_WHAT YOU HAVE TO DO:_
Rewrite the rows from the line containing "Click 'speeds decrease.' at the snippet's end" through the end of the rows, changing "category" to "tab" and leaving everything else the same. Omit the pictures from your answer.

_INPUT RECORDS:_

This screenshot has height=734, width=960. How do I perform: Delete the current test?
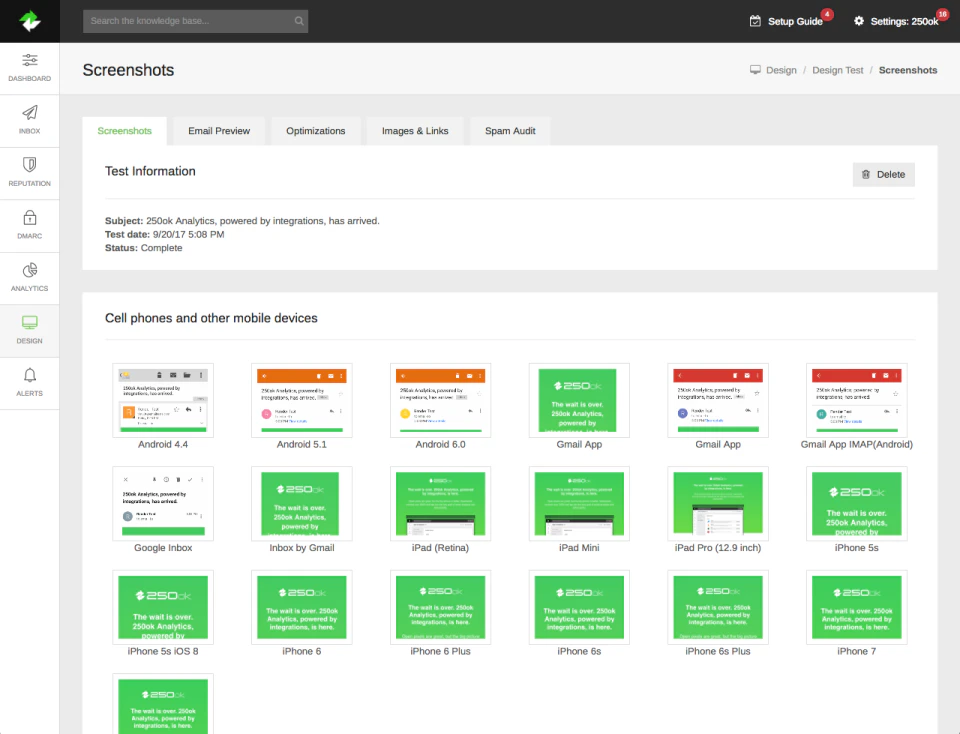[883, 174]
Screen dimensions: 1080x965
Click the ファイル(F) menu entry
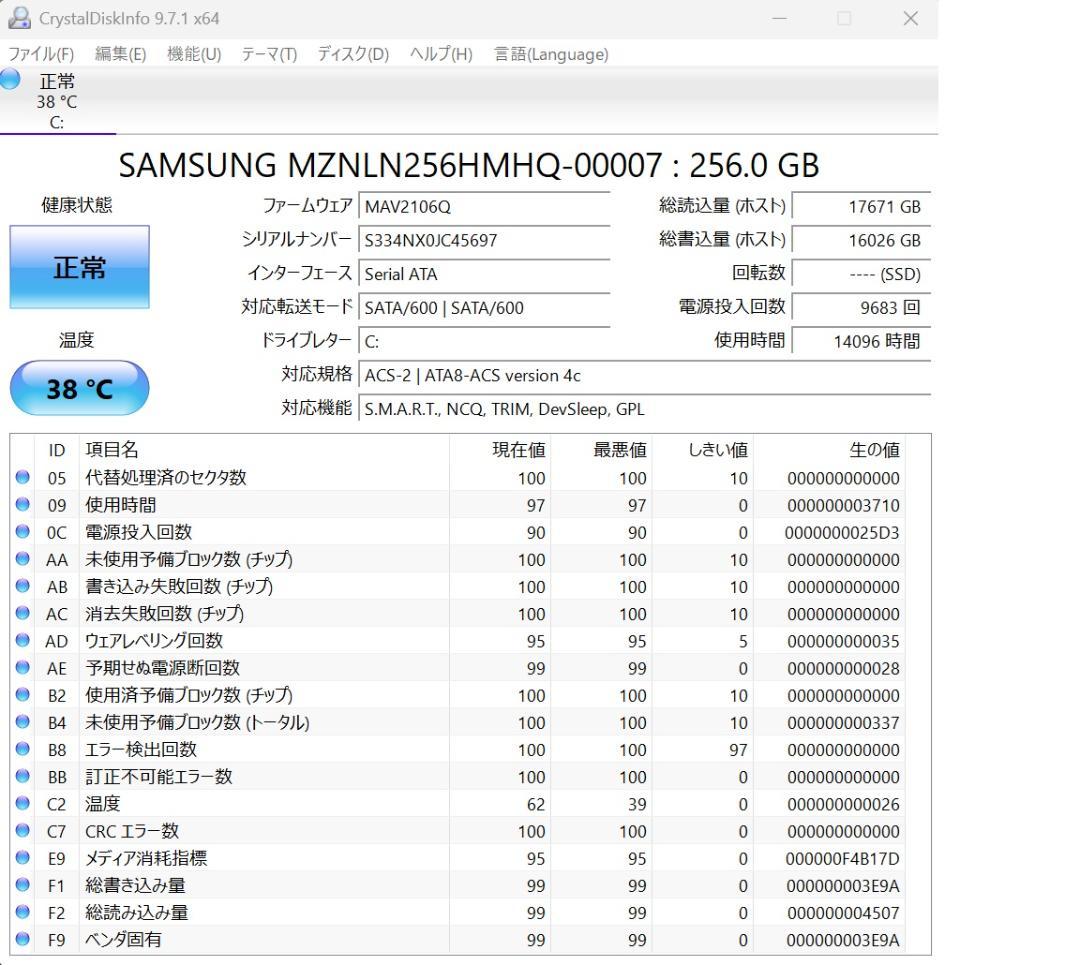coord(40,55)
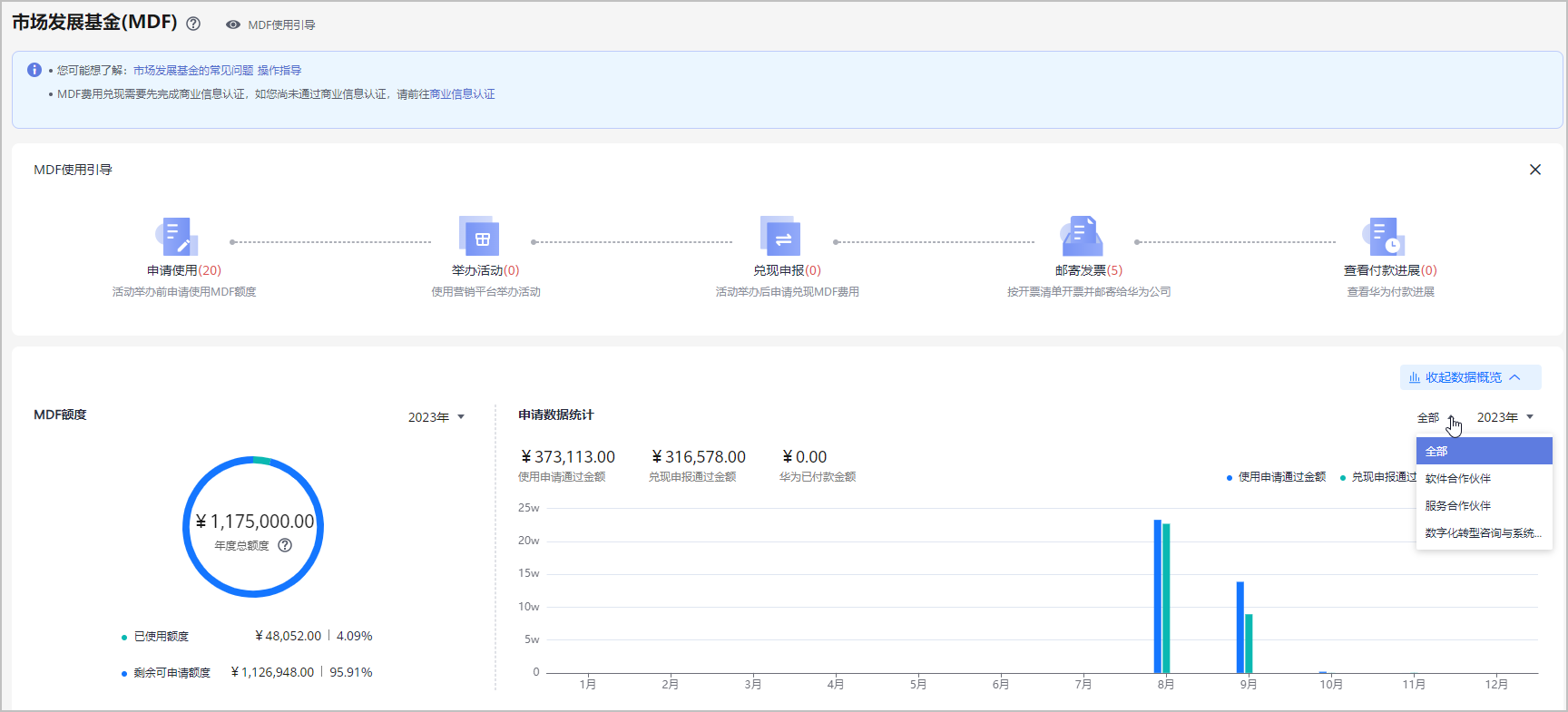This screenshot has height=712, width=1568.
Task: Open 申请数据统计 2023年 year dropdown
Action: (1504, 417)
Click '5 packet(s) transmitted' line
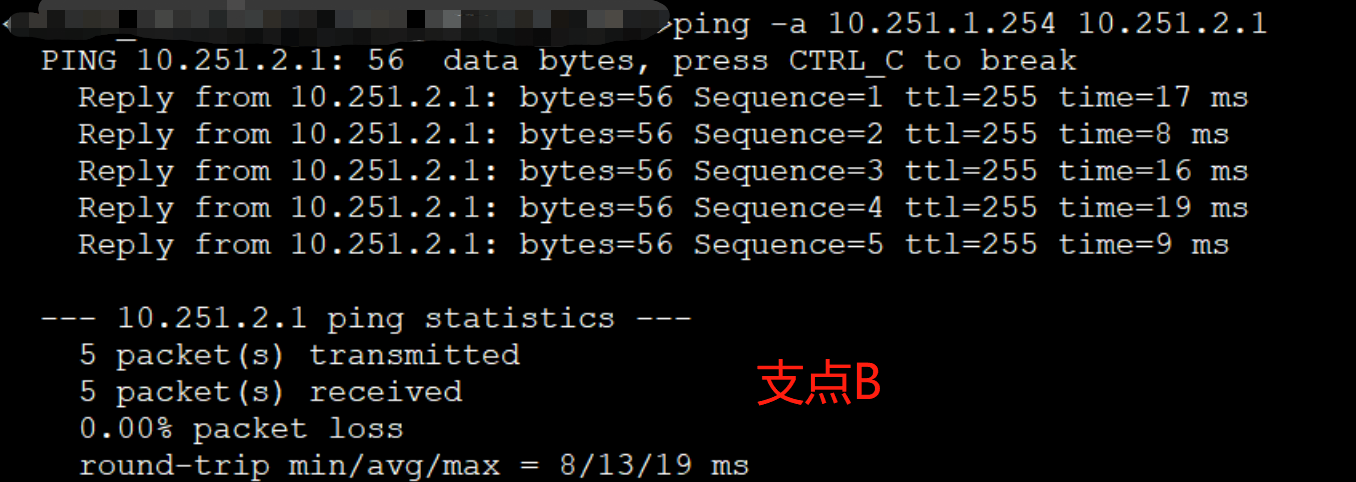 (x=299, y=355)
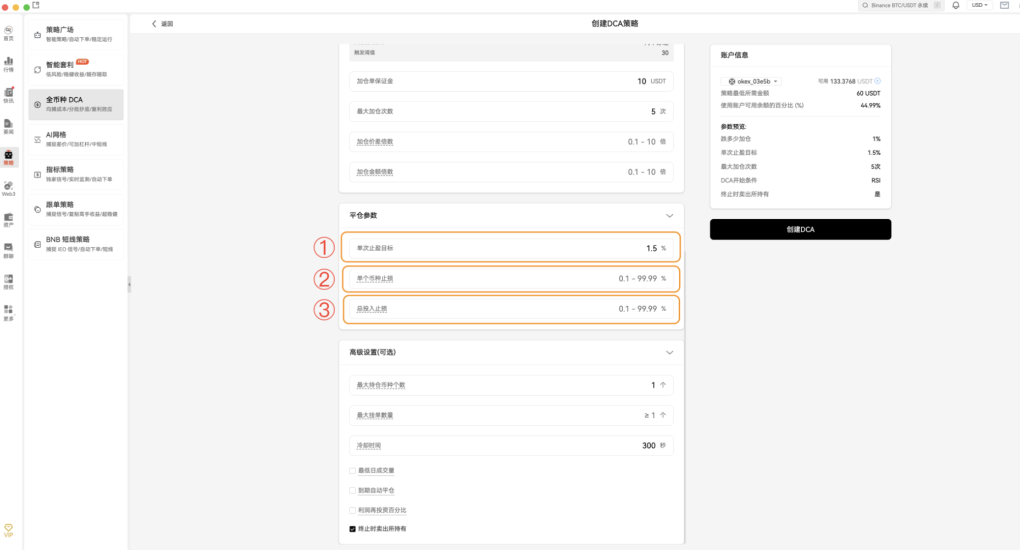This screenshot has width=1020, height=550.
Task: Select AI网格 strategy menu item
Action: [x=76, y=139]
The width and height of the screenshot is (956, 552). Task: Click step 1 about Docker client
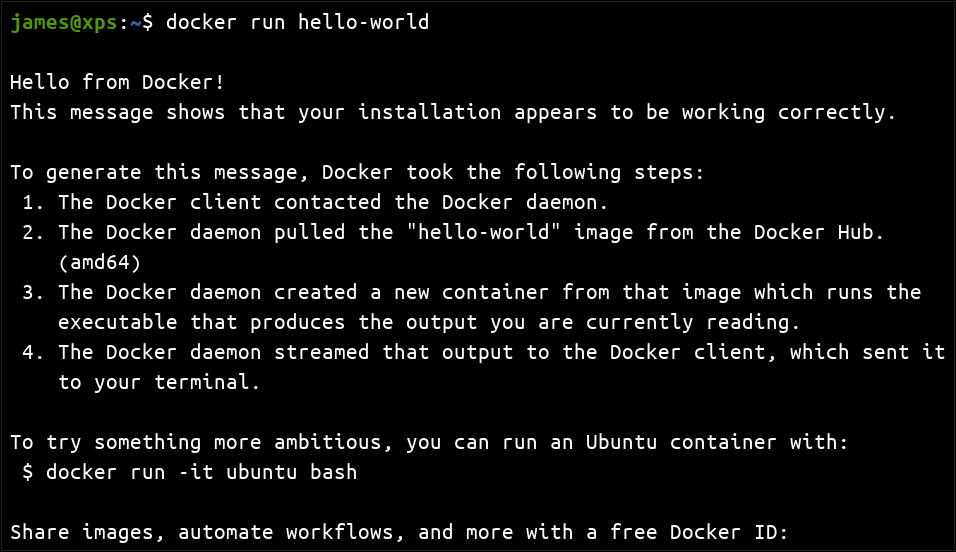[315, 202]
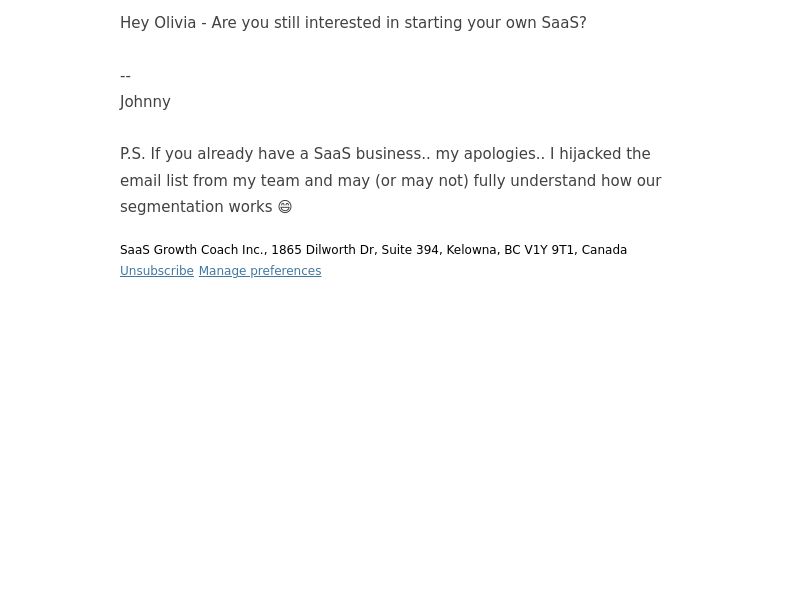Viewport: 800px width, 600px height.
Task: Click the "V1Y 9T1" postal code
Action: [x=549, y=250]
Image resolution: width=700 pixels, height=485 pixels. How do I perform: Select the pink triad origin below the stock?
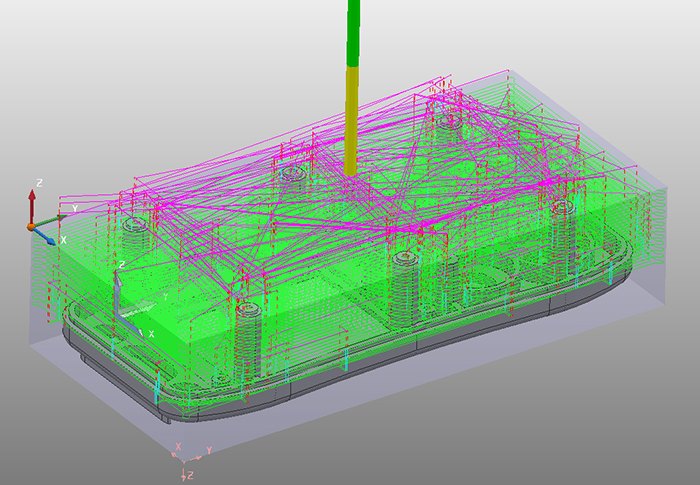(184, 460)
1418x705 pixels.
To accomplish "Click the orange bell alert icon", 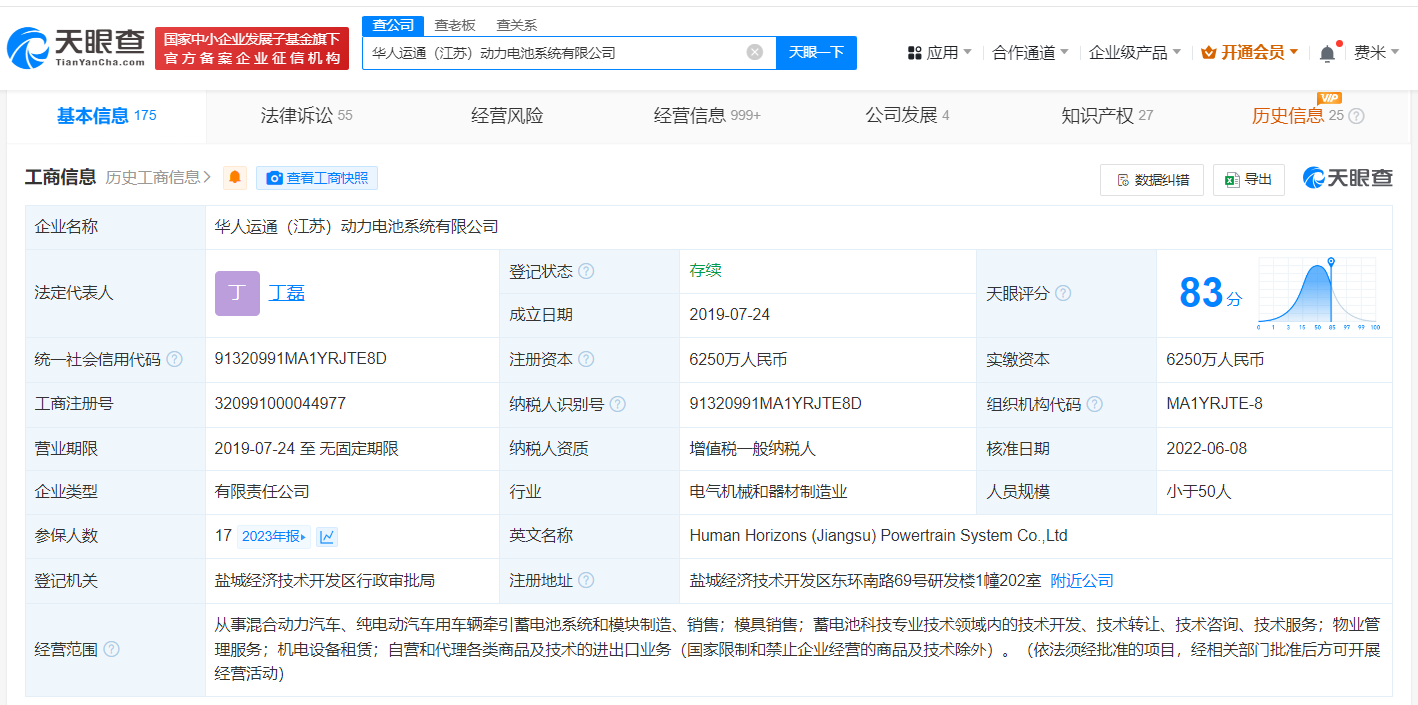I will (x=235, y=178).
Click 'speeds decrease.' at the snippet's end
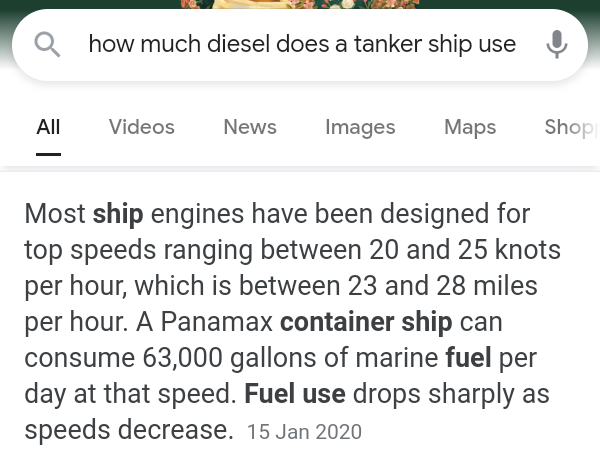Viewport: 600px width, 470px height. click(x=129, y=430)
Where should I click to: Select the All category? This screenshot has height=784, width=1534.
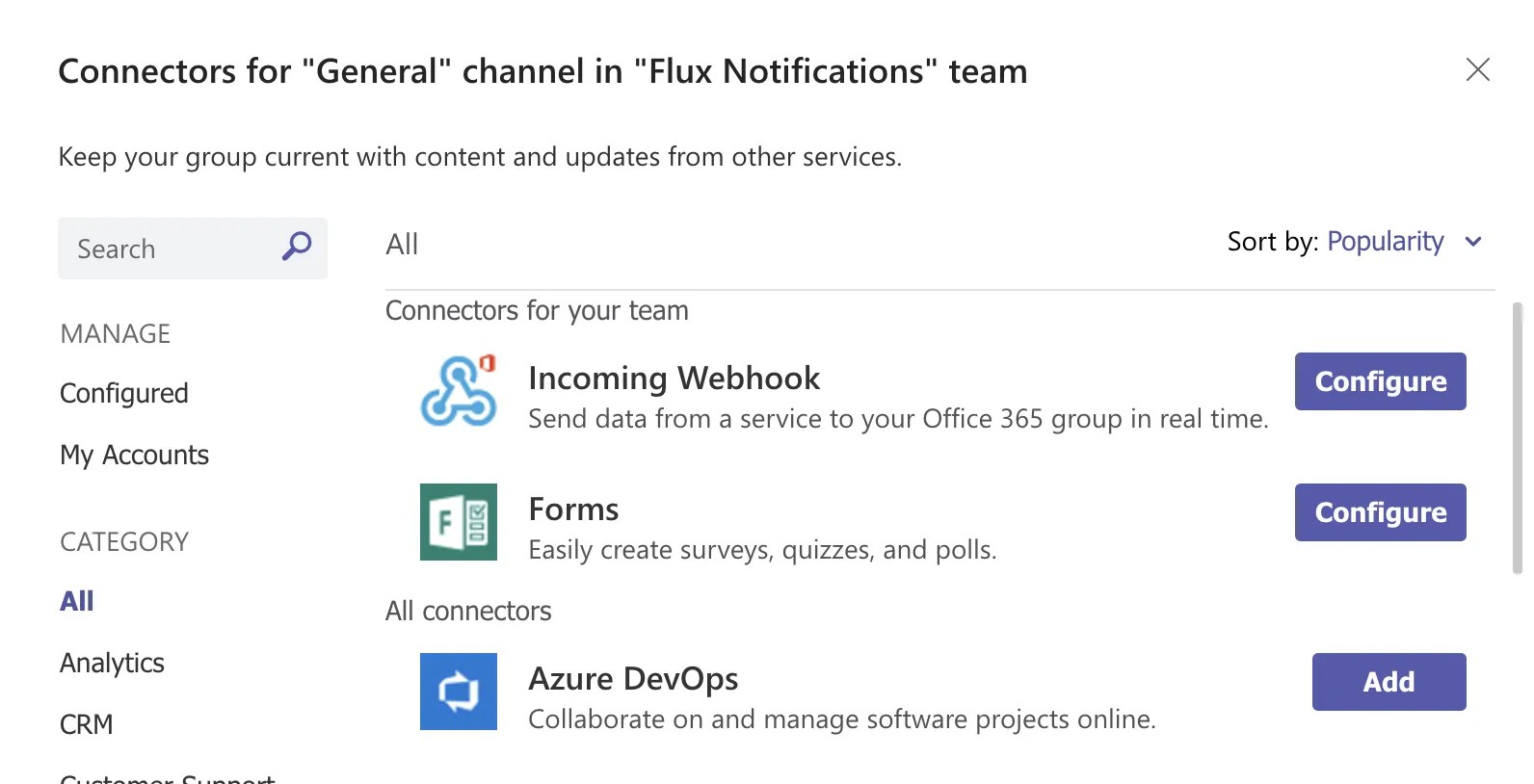77,601
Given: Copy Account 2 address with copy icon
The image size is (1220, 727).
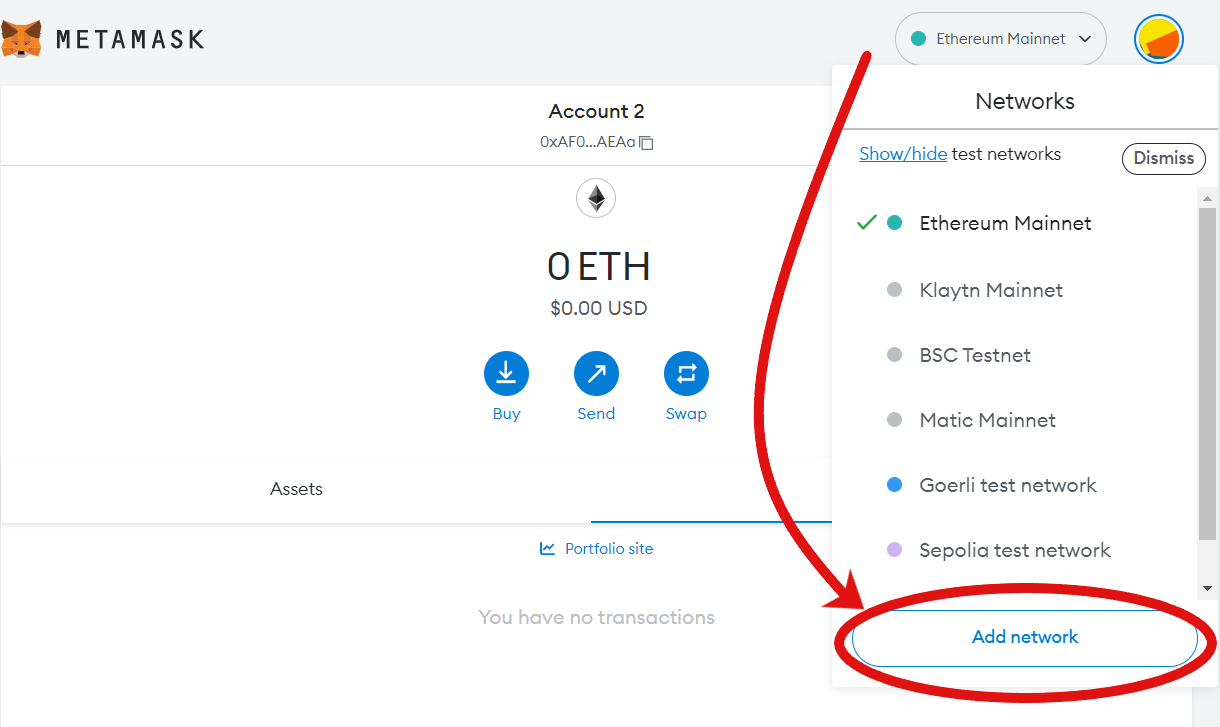Looking at the screenshot, I should click(x=645, y=142).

_CORRECT RESPONSE:_
Click 'speeds decrease.' at the snippet's end
Viewport: 600px width, 470px height. click(x=129, y=430)
Where should I click to: Select the All tab? This screenshot has height=784, width=1534.
77,601
Given: Copy Account 2 address with copy icon
The image size is (1220, 727).
Looking at the screenshot, I should click(x=645, y=142).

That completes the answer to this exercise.